Expert: Paul Klarreich - 2/9/2007

Question
Hi,

i'm studying discrete math

can you please help me with the following questions:

1)If f : X -> Y has an inverse g, show that g is a bijection.

2)Show that if f : X ->Y is a bijection, then it has exactly one inverse.

Answer
Questioner:   Maya
Category:  Advanced Math

Subject:  Functions
Question:  Hi,

i'm studying discrete math

can you please help me with the following questions:

1)If f : X -> Y has an inverse g, show that g is a bijection.

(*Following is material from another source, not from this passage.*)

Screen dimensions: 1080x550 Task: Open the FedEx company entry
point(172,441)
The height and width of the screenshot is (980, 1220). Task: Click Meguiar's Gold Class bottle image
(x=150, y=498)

2)Show that if f : X ->Y is a bijection, then it has exactly one inverse.
..............................................................
Hi, Maya,

1) Assuming that by writing

f : X -> Y has an inverse FUNCTION g,

you mean that:

a. the domain of f is X and
b. the domain of g is Y,
c. f is a function, i.e. the image of any x in X is unique.
d. g is the inverse function of f, i.e. the inverse image of any y in Y is unique and

f(x) = y implies g(y) = x.

To prove g is a bijection, (a 1-1 correspondence) you must show:

A. x in X implies there exists y in Y such that g(y) = x
B. y1 /= y2 implies  g(y1) /= g(y2)

For A, since the domain of f is X, for all x, there exists y such that f(x) = y, therefore, since  g is the inverse function,  g(y) = x.

For B, Let x1 = g(y1), x2 = g(y2).  Since f and g are inverses, f(x1) = y1  and f(x2)

= y2.  Suppose  g(y1) = g(y2).  Then  x1 = x2, and f(x1) = f(x2), since f is a function.  Therefore y1 = y2.

 
2) If f is a bijection, it is 1-1.  Then given y in Y, the inverse image of y is unique.  Since f is ONTO y, the inverse image of y is not empty.  So an inverse function exists.

Suppose g1 and g2 are both inverses of f.  Then, given y in Y, g1(y) = x1 and g2(y) = x2.  

But then  f(x1) = y and f(x2) = y, which implies (since f is 1-1) that x1 = x2.  

Therefore g1 and g2 are the same function.